§ Document text:
Most of the time when I start to write, I’m writing about what happened yesterday or today or what might happen tomorrow. It’s my current stream of consciousness thats pouring out my fingertips and sometimes I know where I want to start and where it will end and sometimes I have no idea. If I know, then I already have a title in mind but if I don’t know or as I write it turns and goes a whole different direction, I go back and think of a new title when I’m done.

Today I am compelled to write about something because of what I read when I woke up in the middle of the night last night. As I laid in my bed, I did what I am sure all single girls do when they can’t sleep.. I checked Slack, and email, and social media (not necessarily in that order). There was a notification in my email in-box for a new post from a friend of mine which I always enjoy reading.

Contrary to my droning on and on about my life and times in the here and now, his posts are mostly historical accounts of his life. It’s funny how you can be friends with someone and chat them up about current events and maybe never really know them. I talk too much, I’m sorry.

Things revealed about a persons past are very telling. They are a major contributing factor to who that person is today because if they didn’t go through all that stuff, they would be different. Their lives would be completely different and maybe that means you never would have met them at all. It’s a concept that is little too twisted to contemplate for long but it is a factor none the less. We could dwell in the “what if” world when thinking about the past, but that’s not productive either so probably the best thing we can do is stop once and a while to acknowledge it out of respect and recognize those moments that played a part in making us who we are.

So this post is a head nod at little bits of my own past, so I can read what I wrote when I am 75 and remember…

I’ve been journaling and writing poetry since about 7th or 8th grade but I also really liked burning candles and starting fires. We moved a lot when I was a kid because my parents were divorced and my mom was quite swayed by her relationships and most of the time when we moved it was because of that.

She dated and married a guy and we moved into his house. She divorced him and we moved out. She got a better job and bought a house. She dated another guy and we moved into his house. They got married and bought a house together and we moved again. That was all in the span of about 5 or 6 years. My Jr. High and High School years.

One of the houses we lived in had a real fireplace which I thought was pretty much the bomb. Of all the houses we lived in, that one was my favorite (it was also the only one that was in-between marriage 2 and 3 where no boyfriend or husband was involved). There were four of us kids so my option, as a freshman in high school, was to either share a room with my two sisters (8 and 1 years old), or live in the sun room. I chose to live in the sun room. It was less like a porch and more like an addition to the house and the room had nice carpet and windows and came complete with both a stand up piano and an organ left by the guy we rented the place from. I couldn’t play, but I thought it was super cool anyhow. That room was my sanctuary and where I did a LOT of writing. It’s also where I burned a lot of candles.

Back then I didn’t have the foresight to recognize how important that writing would be to me. I was an emotional teenager who struggled in the silence of my own little world because my parents were too preoccupied by their own agendas which didn’t really include us much. I didn’t really rely on my friends much for the heavy stuff either probably because I didn’t think they would understand. In 10th grade I connected with Stacey who I knew did. She was a year younger than I was and in band. I feel compelled to write about that relationship too, but it deserves way more than just a tangent here.

§ Source information:
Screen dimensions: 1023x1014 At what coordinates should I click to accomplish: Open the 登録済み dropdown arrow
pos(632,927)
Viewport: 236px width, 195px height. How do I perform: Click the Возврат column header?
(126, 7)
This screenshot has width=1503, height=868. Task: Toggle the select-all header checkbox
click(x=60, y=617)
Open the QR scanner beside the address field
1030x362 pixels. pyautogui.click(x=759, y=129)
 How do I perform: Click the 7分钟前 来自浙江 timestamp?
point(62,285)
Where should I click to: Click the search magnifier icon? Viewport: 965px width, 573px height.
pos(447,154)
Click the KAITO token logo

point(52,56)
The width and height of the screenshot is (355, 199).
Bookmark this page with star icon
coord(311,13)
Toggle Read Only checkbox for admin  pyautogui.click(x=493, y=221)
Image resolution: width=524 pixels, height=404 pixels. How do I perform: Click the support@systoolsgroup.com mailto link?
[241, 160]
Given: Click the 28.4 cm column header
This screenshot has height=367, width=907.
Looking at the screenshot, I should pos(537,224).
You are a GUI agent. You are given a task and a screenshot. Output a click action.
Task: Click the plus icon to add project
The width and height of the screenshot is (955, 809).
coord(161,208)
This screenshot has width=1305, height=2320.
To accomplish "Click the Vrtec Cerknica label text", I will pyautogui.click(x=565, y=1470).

§ Instructions:
1. Retype the passage of the blog post from "Today I am compelled" to "always enjoy reading.".
2. Summarize the blog post in two sentences.
3. Proceed with the blog post from the point at which it stops.
The data are not required for this work.

§ Answers to this exercise:
1.
Today I am compelled to write about something because of what I read when I woke up in the middle of the night last night. As I laid in my bed, I did what I am sure all single girls do when they can’t sleep.. I checked Slack, and email, and social media (not necessarily in that order). There was a notification in my email in-box for a new post from a friend of mine which I always enjoy reading.

2. After reading a friend's historical post during a sleepless night, the writer reflects that a person's past shapes who that person becomes and presents this post as an acknowledgment of pieces of the writer's own past. The writer recalls moving frequently during junior high and high school because of the mother's relationships, living in a favorite house's sun room where much writing and candle burning took place, and connecting in 10th grade with Stacey.

3.
Anyhow, I wrote hundreds of pages in notebooks to work through everything. It was journaling, poetry, even short stories. The main characters in those stories were always teenage girls who were suicidal. I wasn’t, but maybe that’s because I had that outlet to release those kinds of thoughts. I don’t know.

I lost most of what I wrote back then to the fire. Not like a house fire or anything as dramatic as that. It was fires I would start in our fireplace on Saturday nights when I was babysitting and my mom was out on dates. I’d have an emotional moment and get pissed off at my life and throw those pages into the fire. So… poof.. they literally went up in smoke.

That went on until we moved into the house of the man who would become my moms 3rd husband. He didn’t have a fireplace and he had really strict rules. I hated him.

I eventually had to leave because of that. Or I got kicked out.. I don’t really remember.

Can you imagine kicking out your eldest daughter, who didn’t drink or party or hang out with the wrong people? A girl who was in honors classes and excelled at school and was into cheer and drama and choir? No.. me neither, but that was the situation. It’s probably because I stopped babysitting when I finally started dating and coming home after curfew.

I know my mom regrets all that very deeply now, but at the time that is what she chose. It may have been for the best though because that man was willing to take my infant sister as his own and help raise her. She turned out really great and is now a shining light in my life and one of my best friends. So I’m glad she had a father. See.. that’s a case for something rotten that I went through, yet my life is better for it.

Here’s a few more relevant facts for posterity…

1. My favorite childhood movie was The Dark Crystal by Jim Henson, it’s superb.

2. My favorite movie as an adolescent was Dead Poets Society. Yes really.

3. My favorite movie in my 20’s was Shawshank Redemption.

4. Til Kingdom Come by Coldplay will forever be the song that reminds me of the day my 17 year marriage officially came to an end.

5. My favorite font is Times New Roman.

6. I still like to start fires and having a real fireplace was a prerequisite when I bought the house I live in now. I never use my pages as kindling and almost everything I write now is electronic.

I think that’s enough looking back now. Time to turn around and look today in the eye.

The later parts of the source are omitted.